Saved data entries
● ● ●

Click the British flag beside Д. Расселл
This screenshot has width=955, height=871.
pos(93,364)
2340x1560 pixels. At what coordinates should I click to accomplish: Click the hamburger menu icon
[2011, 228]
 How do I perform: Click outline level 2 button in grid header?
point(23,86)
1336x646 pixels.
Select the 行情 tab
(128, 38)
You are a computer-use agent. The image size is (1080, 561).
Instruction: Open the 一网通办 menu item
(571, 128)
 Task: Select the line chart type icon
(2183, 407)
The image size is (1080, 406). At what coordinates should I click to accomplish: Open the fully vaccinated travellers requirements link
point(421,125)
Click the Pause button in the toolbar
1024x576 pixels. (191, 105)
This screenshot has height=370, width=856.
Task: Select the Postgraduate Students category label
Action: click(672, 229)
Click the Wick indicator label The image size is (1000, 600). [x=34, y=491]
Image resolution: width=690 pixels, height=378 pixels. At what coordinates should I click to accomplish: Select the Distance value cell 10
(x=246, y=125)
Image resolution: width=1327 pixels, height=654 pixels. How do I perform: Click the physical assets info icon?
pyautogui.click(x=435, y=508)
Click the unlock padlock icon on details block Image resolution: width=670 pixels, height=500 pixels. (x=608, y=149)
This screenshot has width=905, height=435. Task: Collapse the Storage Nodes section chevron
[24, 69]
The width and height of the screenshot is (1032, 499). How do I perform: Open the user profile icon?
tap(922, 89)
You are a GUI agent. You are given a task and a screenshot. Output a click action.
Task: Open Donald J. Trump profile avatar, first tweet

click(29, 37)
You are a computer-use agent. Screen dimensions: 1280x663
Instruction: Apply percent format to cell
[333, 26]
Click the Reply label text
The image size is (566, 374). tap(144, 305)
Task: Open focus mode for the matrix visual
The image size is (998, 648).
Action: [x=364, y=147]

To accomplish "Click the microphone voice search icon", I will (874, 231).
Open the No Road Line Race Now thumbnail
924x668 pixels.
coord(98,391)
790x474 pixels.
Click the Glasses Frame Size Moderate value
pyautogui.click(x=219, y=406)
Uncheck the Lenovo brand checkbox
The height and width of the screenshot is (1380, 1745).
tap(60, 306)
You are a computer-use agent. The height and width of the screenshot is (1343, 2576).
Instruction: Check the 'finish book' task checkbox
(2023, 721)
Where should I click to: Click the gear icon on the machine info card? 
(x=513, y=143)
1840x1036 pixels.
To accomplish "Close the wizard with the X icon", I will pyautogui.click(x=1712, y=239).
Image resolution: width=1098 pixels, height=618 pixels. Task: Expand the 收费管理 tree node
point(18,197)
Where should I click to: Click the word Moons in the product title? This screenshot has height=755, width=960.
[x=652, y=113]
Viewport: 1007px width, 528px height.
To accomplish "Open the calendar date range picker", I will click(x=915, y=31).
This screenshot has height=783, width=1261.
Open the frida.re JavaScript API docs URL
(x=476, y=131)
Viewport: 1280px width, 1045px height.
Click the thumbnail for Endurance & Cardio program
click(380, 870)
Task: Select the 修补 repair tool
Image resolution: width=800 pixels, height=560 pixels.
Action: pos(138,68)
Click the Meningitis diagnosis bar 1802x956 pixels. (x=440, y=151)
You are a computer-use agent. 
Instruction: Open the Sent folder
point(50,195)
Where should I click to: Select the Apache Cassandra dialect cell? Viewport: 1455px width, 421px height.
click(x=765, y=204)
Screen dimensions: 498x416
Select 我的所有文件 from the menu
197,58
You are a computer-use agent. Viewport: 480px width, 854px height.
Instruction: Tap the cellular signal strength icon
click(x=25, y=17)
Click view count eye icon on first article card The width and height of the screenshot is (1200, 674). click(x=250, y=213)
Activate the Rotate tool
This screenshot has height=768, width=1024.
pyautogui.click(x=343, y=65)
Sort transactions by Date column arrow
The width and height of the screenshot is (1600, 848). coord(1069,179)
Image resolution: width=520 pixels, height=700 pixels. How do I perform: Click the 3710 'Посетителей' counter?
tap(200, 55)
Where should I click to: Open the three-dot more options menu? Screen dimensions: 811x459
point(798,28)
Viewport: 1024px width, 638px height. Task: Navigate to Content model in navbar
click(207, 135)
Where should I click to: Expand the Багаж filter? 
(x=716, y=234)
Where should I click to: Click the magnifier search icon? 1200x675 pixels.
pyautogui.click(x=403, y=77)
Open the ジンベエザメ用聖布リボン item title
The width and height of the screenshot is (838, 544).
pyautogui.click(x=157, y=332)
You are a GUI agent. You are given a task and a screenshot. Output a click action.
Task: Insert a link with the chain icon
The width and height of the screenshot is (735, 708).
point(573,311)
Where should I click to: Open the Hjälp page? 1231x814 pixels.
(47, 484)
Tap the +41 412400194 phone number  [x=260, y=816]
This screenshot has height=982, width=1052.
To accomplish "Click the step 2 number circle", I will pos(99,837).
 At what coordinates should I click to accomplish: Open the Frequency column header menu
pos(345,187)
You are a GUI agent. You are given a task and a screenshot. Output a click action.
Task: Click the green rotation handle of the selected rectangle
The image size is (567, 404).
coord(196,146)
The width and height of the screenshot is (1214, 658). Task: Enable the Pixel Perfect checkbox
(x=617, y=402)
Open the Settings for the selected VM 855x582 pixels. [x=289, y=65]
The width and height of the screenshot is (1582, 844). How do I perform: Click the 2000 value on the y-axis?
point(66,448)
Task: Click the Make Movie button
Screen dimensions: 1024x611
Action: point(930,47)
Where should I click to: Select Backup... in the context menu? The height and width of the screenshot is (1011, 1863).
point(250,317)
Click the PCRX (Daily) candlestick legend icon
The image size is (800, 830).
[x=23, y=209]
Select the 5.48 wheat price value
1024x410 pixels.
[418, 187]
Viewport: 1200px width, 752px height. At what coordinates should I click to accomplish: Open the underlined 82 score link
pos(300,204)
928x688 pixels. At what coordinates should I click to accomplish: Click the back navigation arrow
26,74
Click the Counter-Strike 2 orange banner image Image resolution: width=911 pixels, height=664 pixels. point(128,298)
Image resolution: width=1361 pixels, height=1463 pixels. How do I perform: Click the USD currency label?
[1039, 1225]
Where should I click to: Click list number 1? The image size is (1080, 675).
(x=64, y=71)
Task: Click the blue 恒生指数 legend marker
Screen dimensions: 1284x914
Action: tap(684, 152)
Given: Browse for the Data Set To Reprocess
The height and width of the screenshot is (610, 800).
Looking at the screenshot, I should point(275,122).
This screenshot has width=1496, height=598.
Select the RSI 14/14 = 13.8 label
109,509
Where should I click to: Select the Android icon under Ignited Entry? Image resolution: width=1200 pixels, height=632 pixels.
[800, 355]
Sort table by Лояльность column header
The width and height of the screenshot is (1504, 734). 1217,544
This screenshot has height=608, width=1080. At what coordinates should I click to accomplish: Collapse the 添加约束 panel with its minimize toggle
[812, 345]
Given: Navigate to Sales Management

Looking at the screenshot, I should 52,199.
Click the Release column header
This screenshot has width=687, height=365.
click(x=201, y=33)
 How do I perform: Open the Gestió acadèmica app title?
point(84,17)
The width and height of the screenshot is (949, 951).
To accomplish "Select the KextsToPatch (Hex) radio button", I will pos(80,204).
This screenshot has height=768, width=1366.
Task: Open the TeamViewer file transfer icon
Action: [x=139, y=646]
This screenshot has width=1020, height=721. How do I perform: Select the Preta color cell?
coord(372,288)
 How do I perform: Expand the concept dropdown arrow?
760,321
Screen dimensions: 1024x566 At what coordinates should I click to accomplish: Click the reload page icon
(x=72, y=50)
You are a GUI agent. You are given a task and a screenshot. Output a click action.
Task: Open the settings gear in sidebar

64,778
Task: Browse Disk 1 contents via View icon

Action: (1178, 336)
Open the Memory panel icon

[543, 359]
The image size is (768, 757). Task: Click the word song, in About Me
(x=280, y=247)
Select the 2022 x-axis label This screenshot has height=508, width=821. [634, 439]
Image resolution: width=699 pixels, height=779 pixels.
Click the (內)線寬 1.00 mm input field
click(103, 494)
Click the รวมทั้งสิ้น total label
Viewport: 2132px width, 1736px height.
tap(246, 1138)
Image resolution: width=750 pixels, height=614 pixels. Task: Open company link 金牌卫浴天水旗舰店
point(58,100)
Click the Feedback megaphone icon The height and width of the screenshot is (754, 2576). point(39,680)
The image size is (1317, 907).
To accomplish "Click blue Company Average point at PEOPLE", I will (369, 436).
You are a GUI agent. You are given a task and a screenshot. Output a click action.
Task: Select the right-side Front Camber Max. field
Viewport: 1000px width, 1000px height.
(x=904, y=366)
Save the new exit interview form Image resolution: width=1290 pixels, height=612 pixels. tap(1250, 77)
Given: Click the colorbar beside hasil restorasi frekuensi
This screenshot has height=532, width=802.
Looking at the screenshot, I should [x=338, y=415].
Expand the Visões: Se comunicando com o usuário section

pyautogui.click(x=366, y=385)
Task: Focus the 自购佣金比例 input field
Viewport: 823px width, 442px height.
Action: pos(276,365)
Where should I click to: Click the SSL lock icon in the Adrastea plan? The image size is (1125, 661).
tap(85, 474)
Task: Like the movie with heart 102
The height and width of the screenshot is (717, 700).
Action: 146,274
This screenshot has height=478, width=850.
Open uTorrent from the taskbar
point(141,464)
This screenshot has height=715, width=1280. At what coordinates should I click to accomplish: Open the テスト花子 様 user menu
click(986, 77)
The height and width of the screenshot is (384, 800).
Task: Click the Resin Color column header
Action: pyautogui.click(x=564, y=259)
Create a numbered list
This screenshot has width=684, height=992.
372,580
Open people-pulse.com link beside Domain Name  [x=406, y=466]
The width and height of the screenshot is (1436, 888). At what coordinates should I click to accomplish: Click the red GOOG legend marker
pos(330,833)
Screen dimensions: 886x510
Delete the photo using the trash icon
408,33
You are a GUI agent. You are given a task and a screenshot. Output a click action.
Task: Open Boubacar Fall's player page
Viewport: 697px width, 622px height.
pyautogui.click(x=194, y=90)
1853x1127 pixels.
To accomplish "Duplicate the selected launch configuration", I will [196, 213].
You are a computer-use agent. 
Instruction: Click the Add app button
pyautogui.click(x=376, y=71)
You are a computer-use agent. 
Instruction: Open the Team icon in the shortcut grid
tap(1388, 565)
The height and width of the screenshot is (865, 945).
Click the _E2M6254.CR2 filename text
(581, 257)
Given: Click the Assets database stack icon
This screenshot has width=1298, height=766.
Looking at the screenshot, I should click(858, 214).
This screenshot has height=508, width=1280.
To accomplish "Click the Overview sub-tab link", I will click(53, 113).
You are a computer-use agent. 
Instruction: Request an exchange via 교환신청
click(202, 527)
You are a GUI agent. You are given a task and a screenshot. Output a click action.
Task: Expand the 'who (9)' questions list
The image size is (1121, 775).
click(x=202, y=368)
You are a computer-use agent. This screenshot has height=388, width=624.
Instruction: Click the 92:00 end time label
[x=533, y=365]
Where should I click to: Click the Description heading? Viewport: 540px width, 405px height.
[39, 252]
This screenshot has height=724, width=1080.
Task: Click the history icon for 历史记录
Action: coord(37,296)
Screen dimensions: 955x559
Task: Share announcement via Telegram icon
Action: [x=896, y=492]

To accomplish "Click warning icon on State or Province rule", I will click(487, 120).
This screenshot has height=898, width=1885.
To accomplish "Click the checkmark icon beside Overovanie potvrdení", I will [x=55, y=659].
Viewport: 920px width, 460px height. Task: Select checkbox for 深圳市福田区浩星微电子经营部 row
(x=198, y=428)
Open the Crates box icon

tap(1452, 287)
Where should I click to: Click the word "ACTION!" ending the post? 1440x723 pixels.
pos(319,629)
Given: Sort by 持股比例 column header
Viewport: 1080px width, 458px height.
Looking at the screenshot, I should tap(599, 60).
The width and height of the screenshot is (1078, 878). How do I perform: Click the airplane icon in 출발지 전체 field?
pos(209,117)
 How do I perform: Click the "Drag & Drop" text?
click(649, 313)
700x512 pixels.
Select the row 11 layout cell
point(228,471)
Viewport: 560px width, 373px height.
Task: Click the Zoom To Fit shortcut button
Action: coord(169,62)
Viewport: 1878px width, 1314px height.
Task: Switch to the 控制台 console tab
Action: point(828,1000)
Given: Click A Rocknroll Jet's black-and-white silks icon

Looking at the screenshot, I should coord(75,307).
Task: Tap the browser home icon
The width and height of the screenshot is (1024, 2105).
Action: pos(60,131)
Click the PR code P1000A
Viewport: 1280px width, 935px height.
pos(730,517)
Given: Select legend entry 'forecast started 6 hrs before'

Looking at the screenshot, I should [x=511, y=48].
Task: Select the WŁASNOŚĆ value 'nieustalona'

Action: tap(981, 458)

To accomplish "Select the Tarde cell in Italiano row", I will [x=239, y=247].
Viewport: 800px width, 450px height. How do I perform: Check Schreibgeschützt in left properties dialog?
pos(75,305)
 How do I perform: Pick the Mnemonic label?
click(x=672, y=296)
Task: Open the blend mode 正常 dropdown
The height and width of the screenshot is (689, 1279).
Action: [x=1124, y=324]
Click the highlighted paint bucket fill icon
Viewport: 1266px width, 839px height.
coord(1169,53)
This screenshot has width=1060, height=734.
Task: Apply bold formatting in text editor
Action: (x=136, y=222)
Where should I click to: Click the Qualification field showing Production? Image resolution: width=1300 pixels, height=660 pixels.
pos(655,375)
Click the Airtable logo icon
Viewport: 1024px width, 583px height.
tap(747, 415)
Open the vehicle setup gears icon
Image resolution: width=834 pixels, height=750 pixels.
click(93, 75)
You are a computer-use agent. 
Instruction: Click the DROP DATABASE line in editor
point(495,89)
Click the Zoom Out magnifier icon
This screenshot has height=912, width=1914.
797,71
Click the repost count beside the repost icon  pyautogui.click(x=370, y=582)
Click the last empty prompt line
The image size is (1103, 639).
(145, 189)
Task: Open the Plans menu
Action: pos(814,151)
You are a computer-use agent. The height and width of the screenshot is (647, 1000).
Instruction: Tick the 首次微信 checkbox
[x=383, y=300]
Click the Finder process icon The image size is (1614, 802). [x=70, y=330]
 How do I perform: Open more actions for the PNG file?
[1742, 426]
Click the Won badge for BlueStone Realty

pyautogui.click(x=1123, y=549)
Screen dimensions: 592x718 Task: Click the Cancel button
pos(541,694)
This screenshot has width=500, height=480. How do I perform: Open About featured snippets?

● ● ●

- _TASK DIRECTIONS_
Copy out the range of lines above starting at the line with "Viewport: 800px width, 450px" and ending at the line with "Click the Finder", exactly and including both.

- _EXPECTED OUTPUT_
Viewport: 800px width, 450px height. How do I perform: Check Schreibgeschützt in left properties dialog?
pos(75,305)
 How do I perform: Pick the Mnemonic label?
click(x=672, y=296)
Task: Open the blend mode 正常 dropdown
The height and width of the screenshot is (689, 1279).
Action: [x=1124, y=324]
Click the highlighted paint bucket fill icon
Viewport: 1266px width, 839px height.
coord(1169,53)
This screenshot has width=1060, height=734.
Task: Apply bold formatting in text editor
Action: (x=136, y=222)
Where should I click to: Click the Qualification field showing Production? Image resolution: width=1300 pixels, height=660 pixels.
pos(655,375)
Click the Airtable logo icon
Viewport: 1024px width, 583px height.
tap(747, 415)
Open the vehicle setup gears icon
Image resolution: width=834 pixels, height=750 pixels.
click(93, 75)
You are a computer-use agent. 
Instruction: Click the DROP DATABASE line in editor
point(495,89)
Click the Zoom Out magnifier icon
This screenshot has height=912, width=1914.
797,71
Click the repost count beside the repost icon  pyautogui.click(x=370, y=582)
Click the last empty prompt line
The image size is (1103, 639).
(145, 189)
Task: Open the Plans menu
Action: pos(814,151)
You are a computer-use agent. The height and width of the screenshot is (647, 1000).
Instruction: Tick the 首次微信 checkbox
[x=383, y=300]
Click the Finder process icon The image size is (1614, 802). [x=70, y=330]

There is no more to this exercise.